Why Am I Always So Tired?

Why Am I Always So Tired?


Turns out, when it comes to snoring, it is far better to be on the receiving end than being the person gasping for breath.  Even though it may not seem like it when you’re suffering another sleepless night while your partner happily snores away, your partner is probably in a much worse situation.  


You can at least sleep in a different room and get some rest.  For the person who constantly snores, they are not getting a good night’s sleep.  The decreased oxygen reaching their lungs eventually wakes them up long enough so they can take a deep breath before falling asleep again.  Depending on the severity of the problem, this cycle can happen dozens of times a night.


The lack of continuous sleep puts people at risk for a lot of health problems because while we are sleeping, our bodies are undergoing maintenance.  For example, toxins are cleared from our brains, memories from the day are transferred to our long term memories, and certain growth hormones are produced*.


When our bodies cannot undertake these processes, we are at greater risk of developing high blood pressure, heart disease, diabetes, memory impairment, sexual dysfunction or depression.  


Snoring can be a sign that we are not getting the proper rest our bodies need to maintain itself.  It occurs when air does not pass freely through your nose and throat during sleep.
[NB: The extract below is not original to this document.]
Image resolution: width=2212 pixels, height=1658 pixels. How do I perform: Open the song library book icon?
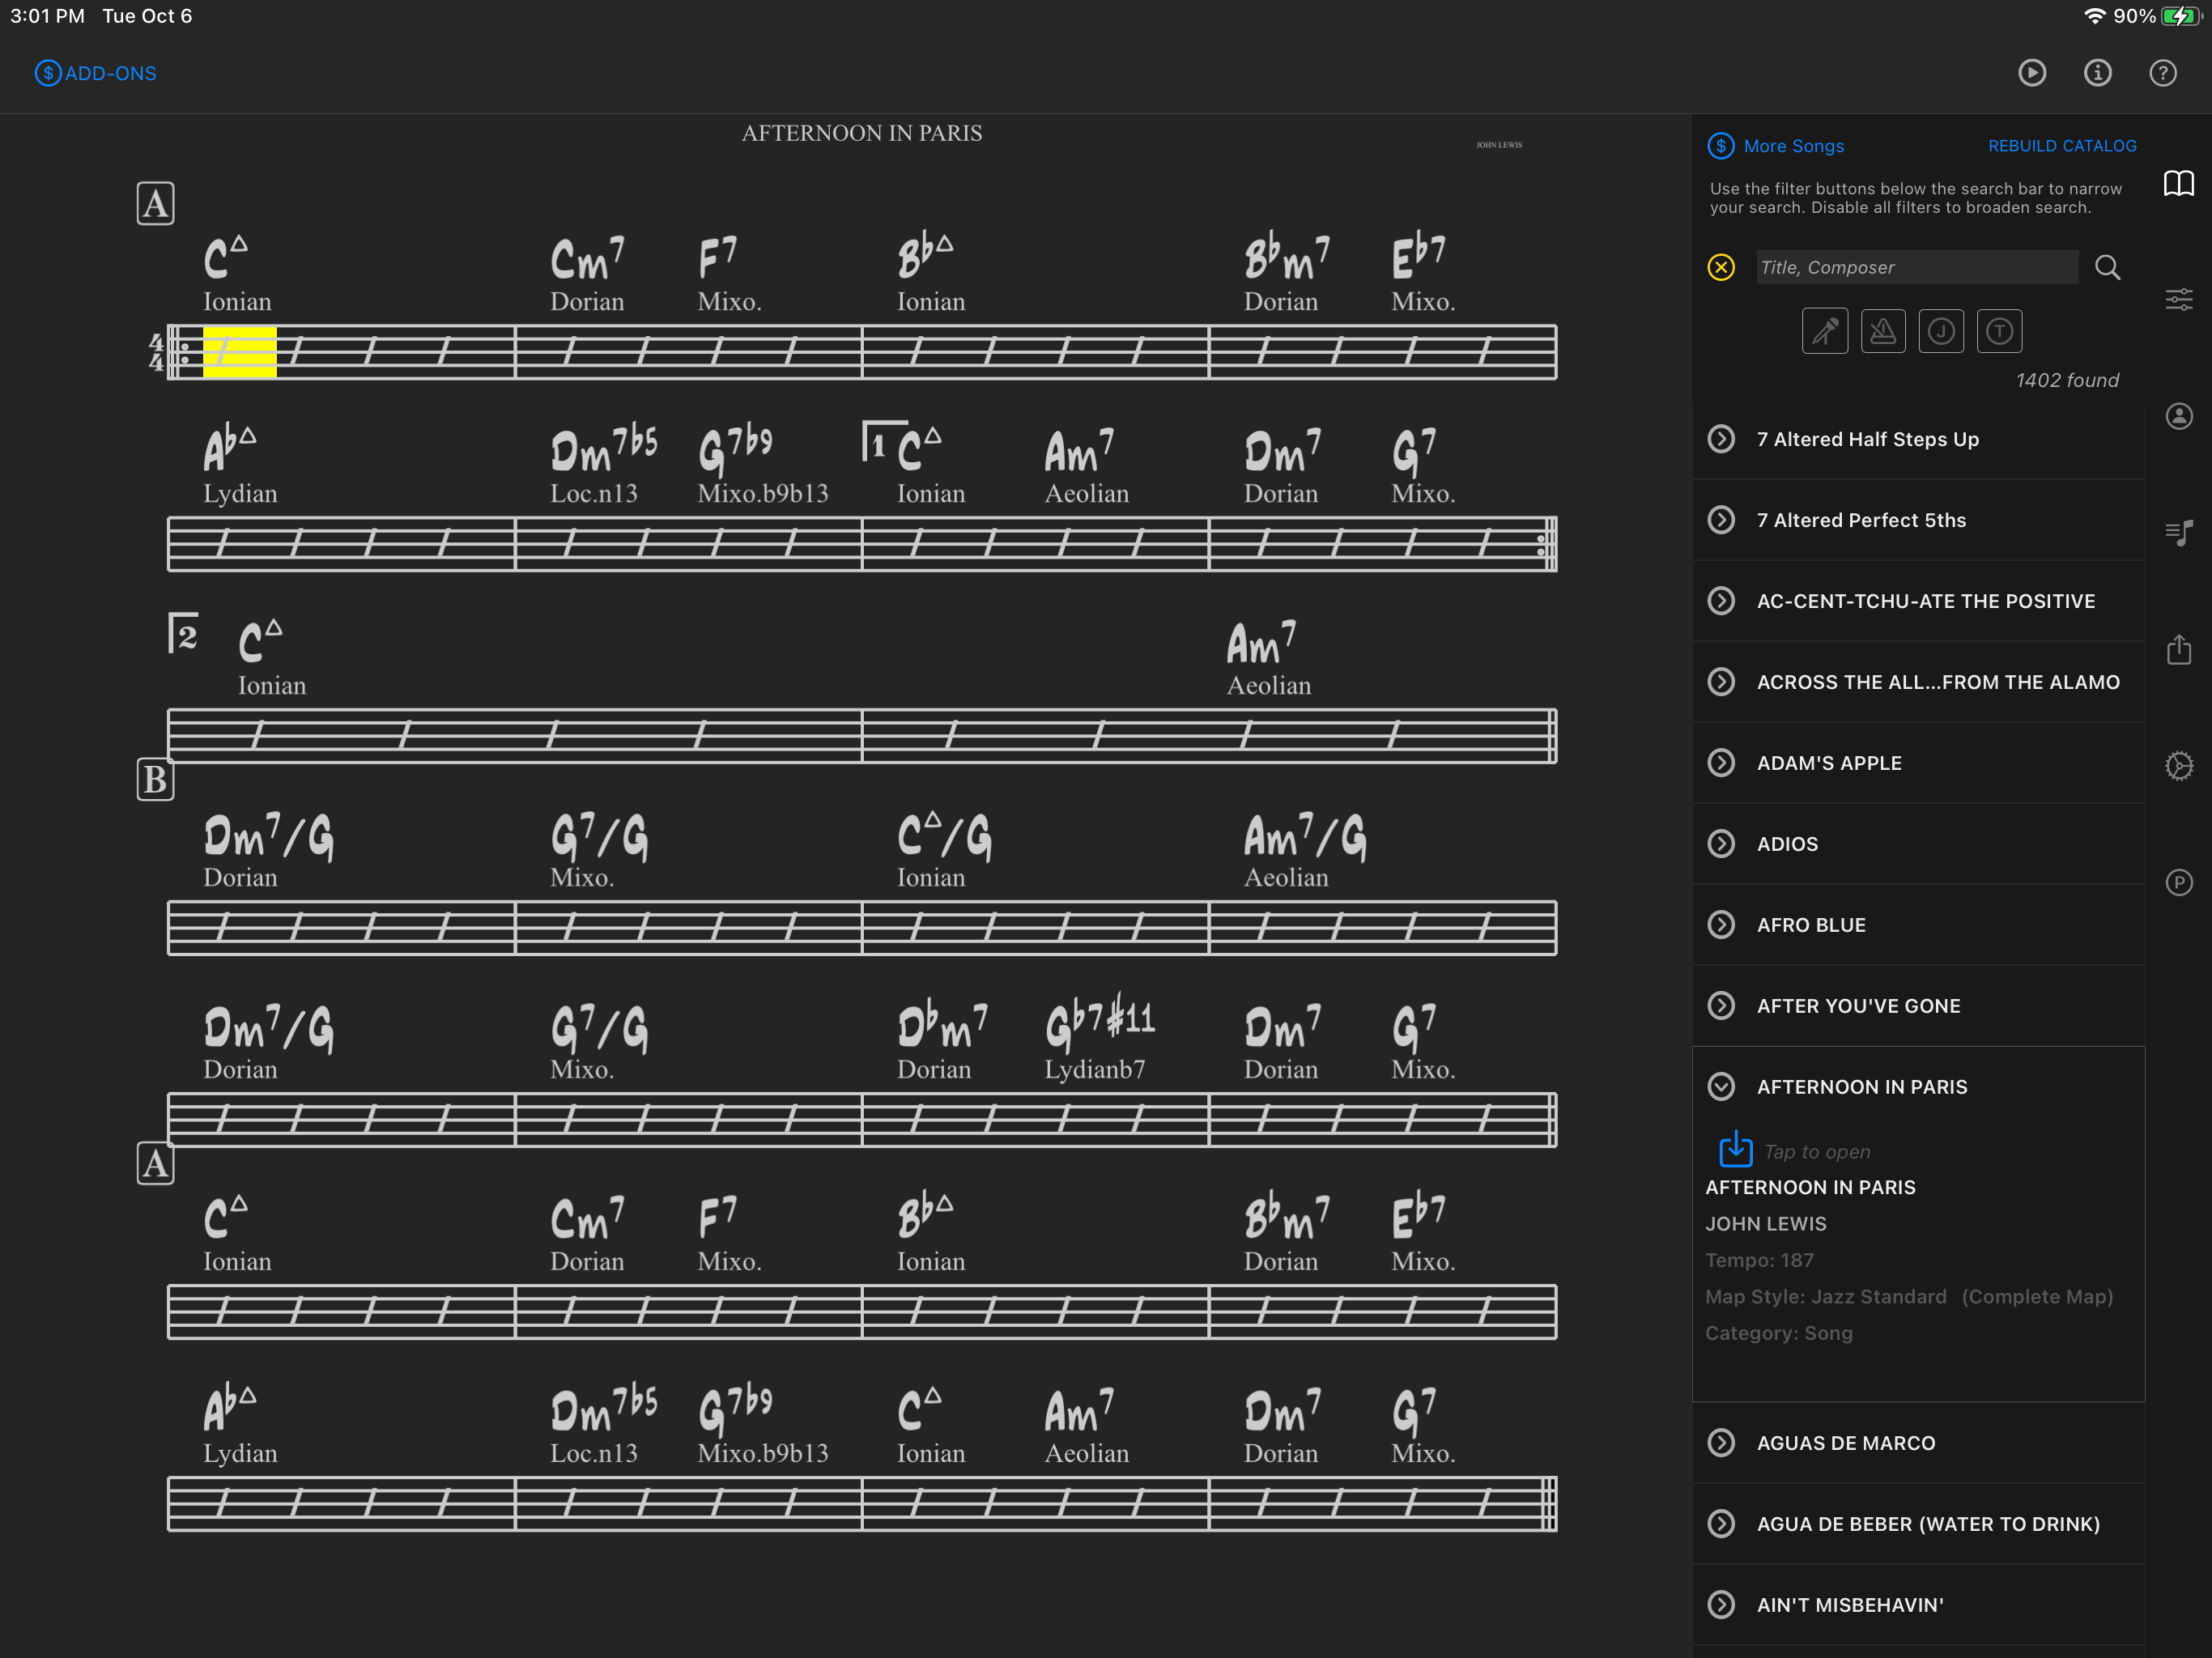(x=2178, y=184)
This air obstruction makes the surrounding tissues vibrate, producing the snoring sound.  


People who snore often have too much floppy throat and nasal tissue that vibrates when lying on their back.  The tongue can also get in the way of breathing when it rests against the back of the mouth during sleep.
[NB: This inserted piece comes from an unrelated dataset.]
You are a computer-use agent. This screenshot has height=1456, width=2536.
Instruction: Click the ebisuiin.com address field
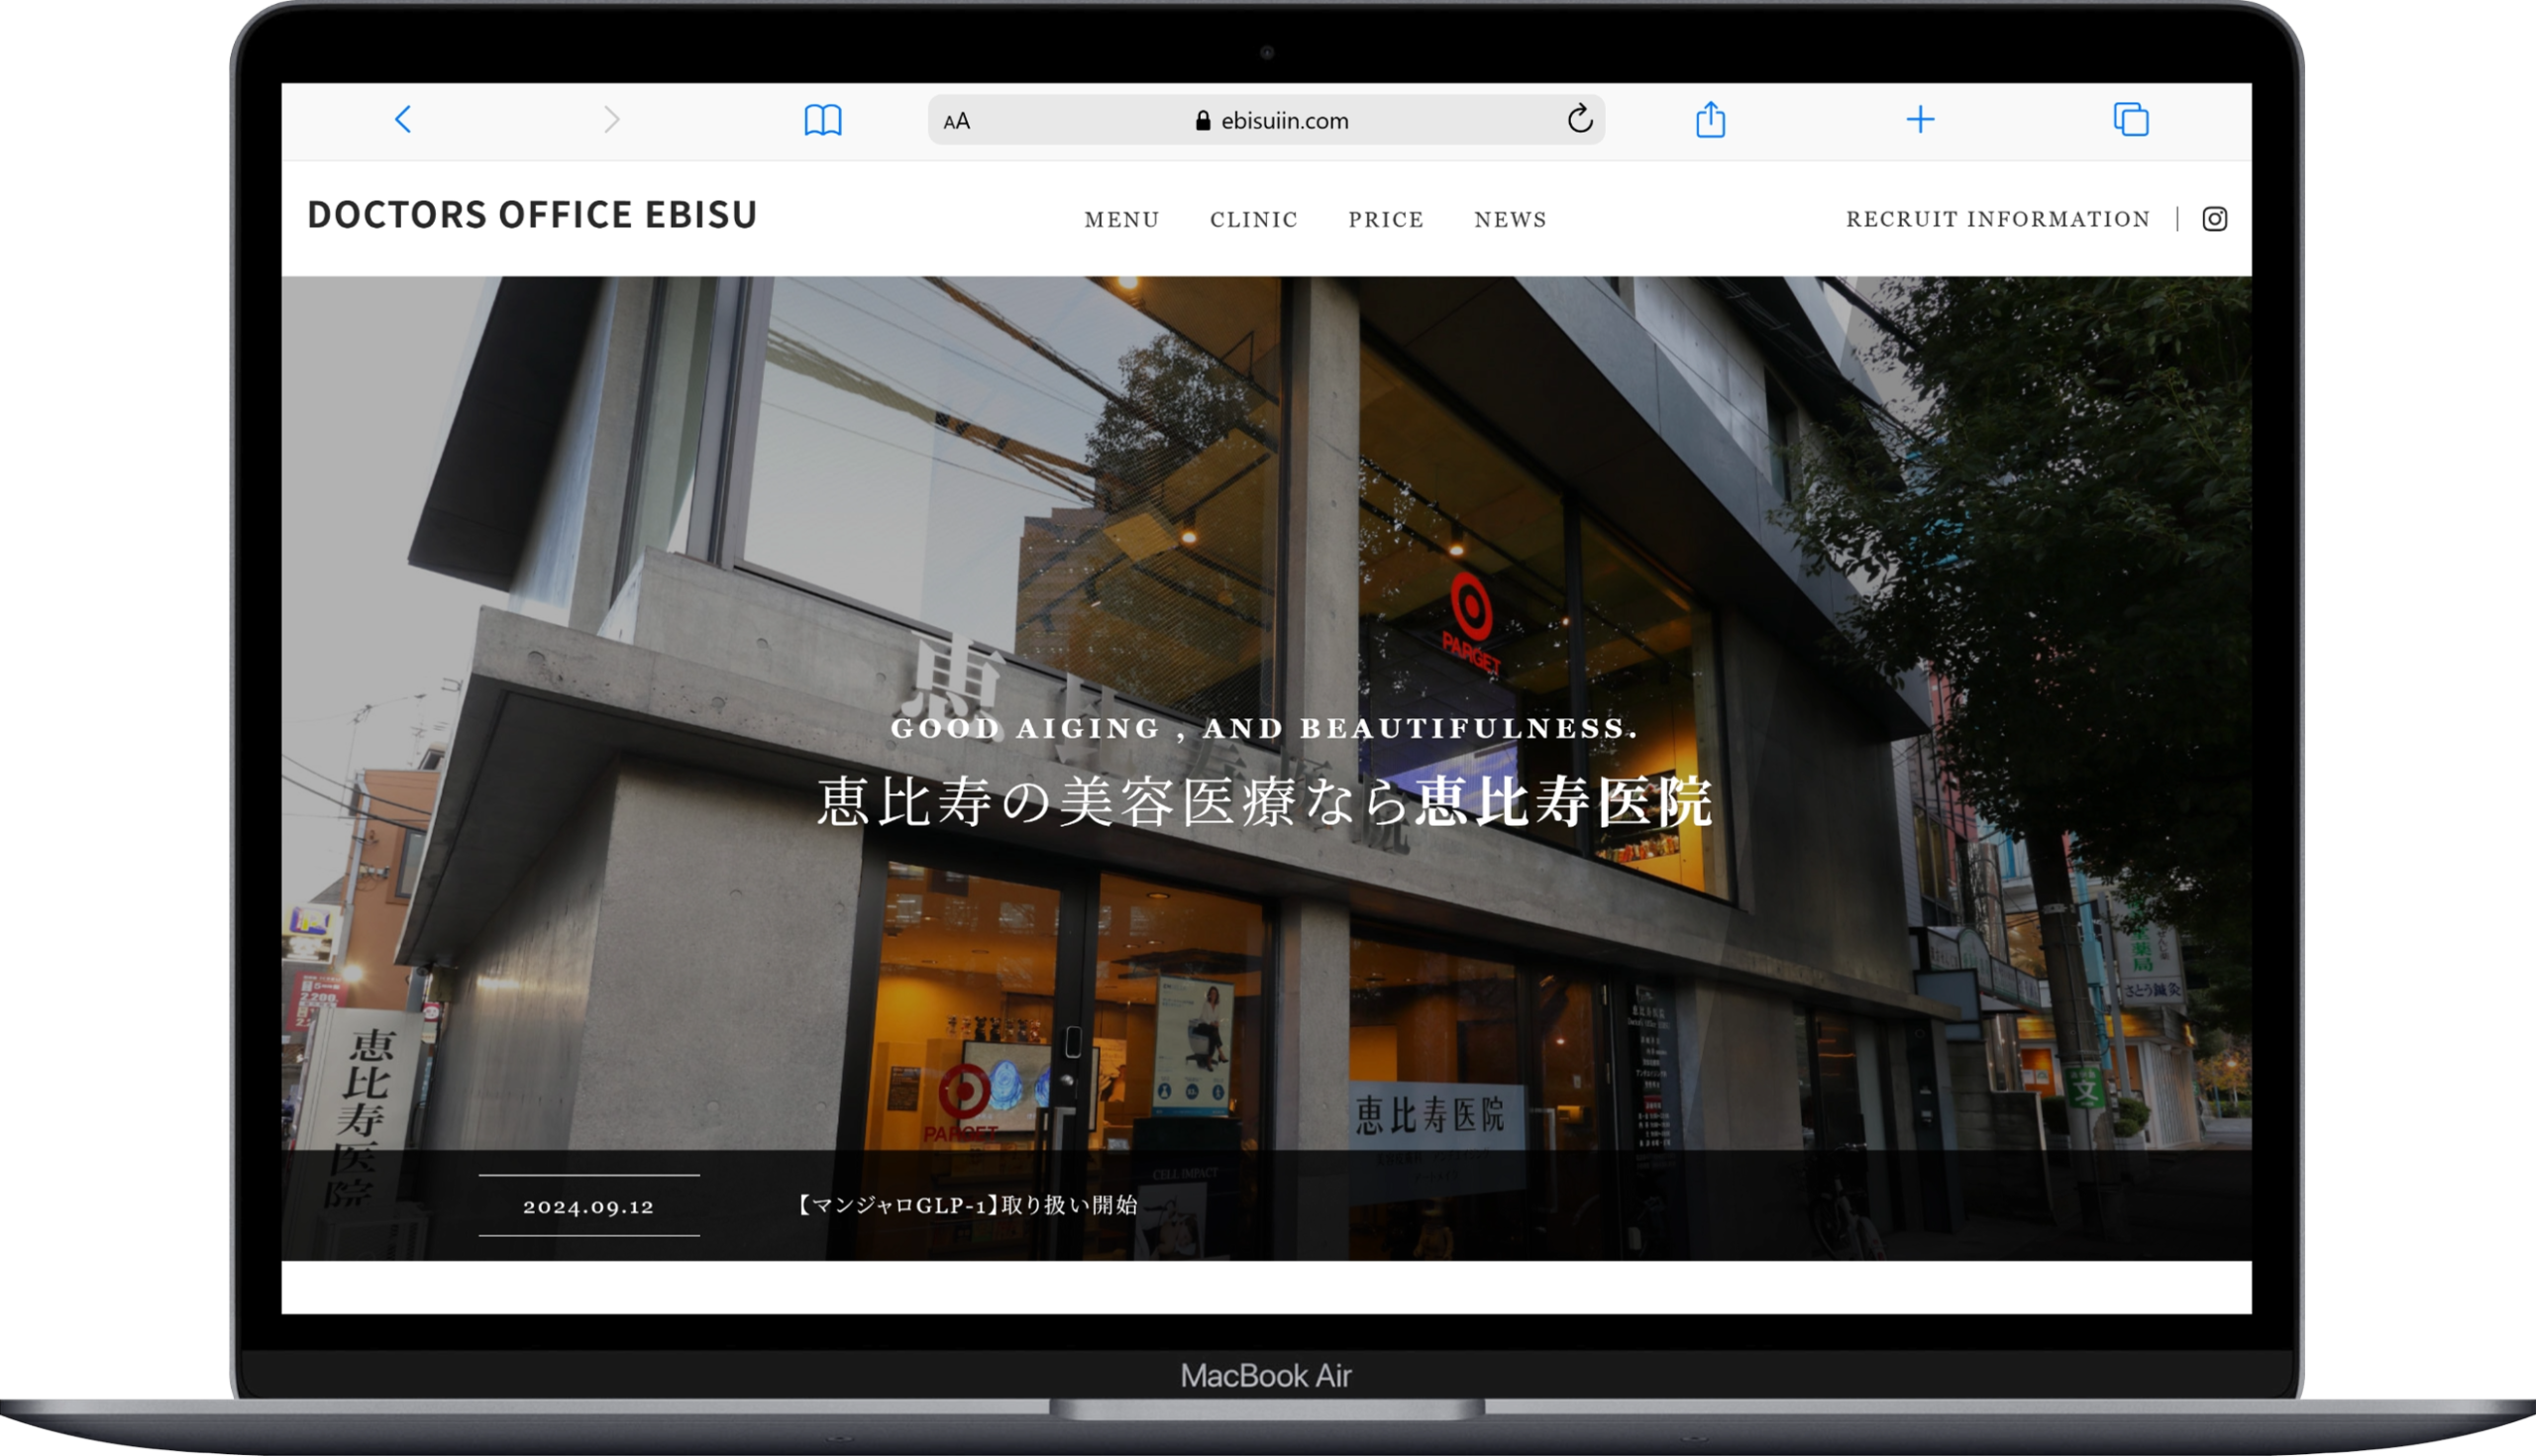point(1285,121)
Here are some factors that can increase your risk of snoring:

1) Obesity – increased fat tissue around the neck and throat puts pressure on the airway.  The tongue also has fat tissue so it can further block the airway.

2) Smoking – possibly causing inflammation of the airway.

3) Alcohol before bedtime – even small doses will prevent the muscles at the back of the throat from opening the airway.

4) Sedatives and opioid-based medications – causes the muscles of the airway to become more flaccid and block the flow of oxygen into the lungs.


When the muscles in the throat block the airway during sleep, it is known as Obstructive Sleep Apnea (OSA).  And one of the main signs of OSA is habitual snoring. OSA is a serious condition in which the obstruction of airflow is so complete that the snorer quits breathing for seconds at a time.


Do you have obstructive sleep apnea?


Most people snore sometimes, it does not mean every one of them has OSA.  It is a specific diagnosis that examines the severity of the airway obstruction and how that disrupts your sleep pattern.  The less oxygen that is inhaled due to airway obstruction, the more severe the OSA.


Treatment for Obstructive Sleep Apnea


There are two main categories of treatment for obstructive sleep apnea – behaviour modification and appliances.


1. Behaviour modification involves reducing snoring risk factors.  Whether it is losing weight, avoiding alcohol before bedtime, sleeping on our sides instead of our backs, these practices can help reduce airway obstruction.  


2.  Appliances include oral appliances and CPAP (Continuous Positive Airway Pressure) machines.  CPAP machines deliver a stream of compressed air through the nasal cavity to the lungs and prevents obstruction of the airway.  Oral appliances work by holding the lower jaw in a more forward position so the tissues at the back of the throat do not fully collapse over the airway.


Behaviour modification is usually recommended as a first option because there are few side effects to eating healthier and consuming less alcohol.  When behaviour modification is not enough, then a patient with OSA will need an appliance.


At this time, CPAP machines are the best treatment available for OSA.  The only problem with the CPAP machine is that people do not always wear them because they are a little cumbersome.



Oral appliances can be a good option for patients with OSA if they cannot tolerate using a CPAP machine.  Oral appliances are generally recommended for mild OSA, but not medium to severe OSA.


There can be changes to the jaw and teeth with long term use of oral appliances because the appliances somewhat restrict natural jaw movements.  Patients with existing jaw problems should not be using oral sleep appliances.


If you are considering using an oral sleep appliance, you should see your dentist to make sure it’s a treatment option for you and that the appliance will be fitted specifically for you.


Phuong Luu, DDS


* If your child snores regularly, it is extremely important to have their sleep assessed by a medical professional because children need quality rest for proper growth and development.  This includes both cognitive and physical growth so it is important not to waste this precious development time.

In addition to snoring, some signs to look out for include: irritability, hyperactivity, overly emotional responses, frenzied talking and difficulty waking up in the morning.  Everyone can be irritable or emotional at times, the time to act is when you notice this behaviour regularly in your child.